Las leches de fórmula para bebés que contienen «más azúcar que los refrescos»

Las leches de fórmula para bebés que contienen «más azúcar que los refrescos»

Algunas leches de fórmula tienen el doble de azúcar por ración que un vaso de refresco.

Ese fue el hallazgo clave de nuestra investigación global sobre el contenido de azúcar de las fórmulas infantiles y las leches de continuación.

Pero quizás lo más sorprendente es el hecho de que existen muy pocas regulaciones para controlar el contenido de azúcar y garantizar que los consumidores estén bien informados.

A todos nos gusta el azúcar.
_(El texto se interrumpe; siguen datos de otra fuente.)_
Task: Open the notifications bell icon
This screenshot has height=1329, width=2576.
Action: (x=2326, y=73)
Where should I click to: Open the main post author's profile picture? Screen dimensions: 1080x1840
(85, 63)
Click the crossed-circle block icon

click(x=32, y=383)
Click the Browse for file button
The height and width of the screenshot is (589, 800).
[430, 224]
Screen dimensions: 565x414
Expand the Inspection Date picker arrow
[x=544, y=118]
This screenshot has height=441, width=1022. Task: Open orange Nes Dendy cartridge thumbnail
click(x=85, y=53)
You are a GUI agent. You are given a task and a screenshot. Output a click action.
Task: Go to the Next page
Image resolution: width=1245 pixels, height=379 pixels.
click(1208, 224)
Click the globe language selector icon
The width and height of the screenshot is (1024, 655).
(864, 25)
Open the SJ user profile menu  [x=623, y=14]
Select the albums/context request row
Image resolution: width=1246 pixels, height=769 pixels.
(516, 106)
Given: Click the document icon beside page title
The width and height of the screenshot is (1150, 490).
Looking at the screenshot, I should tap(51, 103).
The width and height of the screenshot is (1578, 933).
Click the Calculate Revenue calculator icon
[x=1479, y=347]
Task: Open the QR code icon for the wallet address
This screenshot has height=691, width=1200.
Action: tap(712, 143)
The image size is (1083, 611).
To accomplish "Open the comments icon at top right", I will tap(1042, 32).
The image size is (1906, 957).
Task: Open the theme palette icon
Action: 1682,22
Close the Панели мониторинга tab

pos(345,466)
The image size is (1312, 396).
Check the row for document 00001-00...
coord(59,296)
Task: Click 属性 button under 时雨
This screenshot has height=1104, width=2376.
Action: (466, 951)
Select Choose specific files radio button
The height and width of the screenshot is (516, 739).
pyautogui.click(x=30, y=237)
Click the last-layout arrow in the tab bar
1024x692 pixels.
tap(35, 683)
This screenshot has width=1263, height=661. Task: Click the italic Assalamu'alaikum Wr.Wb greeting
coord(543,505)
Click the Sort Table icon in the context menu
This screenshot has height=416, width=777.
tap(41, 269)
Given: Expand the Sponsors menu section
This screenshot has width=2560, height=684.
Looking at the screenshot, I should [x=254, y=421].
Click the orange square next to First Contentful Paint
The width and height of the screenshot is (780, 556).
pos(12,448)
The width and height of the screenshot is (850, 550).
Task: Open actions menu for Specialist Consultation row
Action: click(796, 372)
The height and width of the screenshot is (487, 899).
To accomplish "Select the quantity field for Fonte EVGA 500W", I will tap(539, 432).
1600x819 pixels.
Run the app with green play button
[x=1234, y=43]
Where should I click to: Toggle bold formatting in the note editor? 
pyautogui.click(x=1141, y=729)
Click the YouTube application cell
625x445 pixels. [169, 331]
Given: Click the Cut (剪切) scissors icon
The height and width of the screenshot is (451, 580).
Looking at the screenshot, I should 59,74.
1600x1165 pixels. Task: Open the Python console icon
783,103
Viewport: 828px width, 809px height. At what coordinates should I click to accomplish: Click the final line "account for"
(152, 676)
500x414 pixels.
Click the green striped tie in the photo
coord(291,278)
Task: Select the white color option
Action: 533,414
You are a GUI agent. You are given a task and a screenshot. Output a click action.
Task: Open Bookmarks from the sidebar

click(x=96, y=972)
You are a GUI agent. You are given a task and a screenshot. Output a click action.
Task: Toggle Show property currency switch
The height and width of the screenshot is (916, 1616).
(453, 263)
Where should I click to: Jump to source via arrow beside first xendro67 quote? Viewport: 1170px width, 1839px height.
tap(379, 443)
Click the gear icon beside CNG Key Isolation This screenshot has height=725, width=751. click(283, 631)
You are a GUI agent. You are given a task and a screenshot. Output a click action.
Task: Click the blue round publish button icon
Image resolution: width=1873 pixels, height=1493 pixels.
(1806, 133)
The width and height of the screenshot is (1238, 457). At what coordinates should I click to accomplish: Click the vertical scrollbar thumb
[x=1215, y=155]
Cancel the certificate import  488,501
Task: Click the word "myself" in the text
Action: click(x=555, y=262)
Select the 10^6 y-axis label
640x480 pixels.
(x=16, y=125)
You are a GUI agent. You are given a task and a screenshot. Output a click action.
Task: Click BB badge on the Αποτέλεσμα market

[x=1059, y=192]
Pero demasiada comida dulce puede provocar obesidad, diabetes tipo 2 y enfermedades dentales.

Nuestra preferencia por los alimentos azucarados proviene de nuestros ancestros primitivos, que buscaban alimentos dulces para obtener energía.

Pero aunque estamos preparados para que nos guste el dulce, el hecho de que a los bebés se les alimente con mucha azúcar puede aumentar el deseo de ese tipo de comida y aumentar el riesgo de desarrollar enfermedades en la edad adulta.

La leche materna es el alimento recomendado para bebés, especialmente durante los primeros seis meses de vida.

Y aunque es dulce y rica en energía, el azúcar que contiene es principalmente lactosa y sus nutrientes son los adecuados para las necesidades del bebé en crecimiento.

Por el contrario, las leches de fórmula infantil tienen un preparado estandarizado y contienen azúcares añadidos, como jarabe de maíz, que se agregan durante la producción y no se encuentran en la leche materna.

Posibles consecuencias

Esto es malo para los bebés porque el alto consumo de azúcares añadidos puede contribuir a las caries dentales, la mala alimentación y provocar obesidad en los niños.

Investigamos el contenido de azúcar de 212 productos lácteos de fórmula infantil disponibles en los mercados y que están dirigidos a bebés menores de tres años.

Estos alimentos analizados se venden en supermercados en 11 países.

Recopilamos datos sobre el contenido de azúcar de las etiquetas de nutrición y lo comparamos con las composiciones promedio de leche materna y las pautas de contenido de azúcar.

También observamos la claridad de las etiquetas y las estrategias de marketing utilizadas en el empaque.

Nuestros hallazgos revelaron que más de la mitad de los productos contenían más de 5 gramos de azúcar por 100 ml.

Cantidades excesivas

En muchos casos, el contenido de azúcar era superior a 7,5 g por 100 ml.

Una cifra que supera los niveles recomendados por el Parlamento Europeo para los lactantes.

En concreto, descubrimos que un producto en polvo para bebés menores de seis meses vendido en Francia contenía 8,2 gr de azúcar por 100 ml, o casi dos cucharaditas.

Otra fórmula de leche lista para beber para bebés menores de 12 meses vendida en el Reino Unido contenía 8,1 gr de azúcar por 100 ml.

Esto ocurre en un momento en que las bebidas azucaradas están en el punto de mira de las políticas sanitarias y se estudian impuestos para reducir su contenido de azúcar debido a las consecuencias negativas en la salud.

Pero nuestro estudio reveló que muchos productos de fórmula contenían casi el doble de azúcar que bebidas conocidas como la Fanta de naranja.

Información nutricional

Obtener información de las etiquetas de estos productos de fórmula fue difícil ya que el tamaño de la letra era pequeño y los datos proporcionados variaban entre países.

Mientras algunos productos enumeraron el contenido de azúcar por 100 gr, otros lo enumeraron por cada 100 kcal.

Esto a pesar de las guías, como las de Reino Unido, que establecen que los valores deben expresarse como kJ/kcal por 100 ml.

También existen leyes para limitar la comercialización de productos de fórmula infantil porque no son la mejor manera de alimentar a un bebé en crecimiento.

Pero la mayoría de ellas son códigos de práctica voluntarios que los fabricantes no están obligados a cumplir.

Incluso las normas contempladas en la ley pueden ser eludidas por los fabricantes, ya que no se controlan en la práctica y tienen lagunas.

En algunos casos, son los propios fabricantes quienes han ayudado a desarrollar las leyes que deben regular este producto.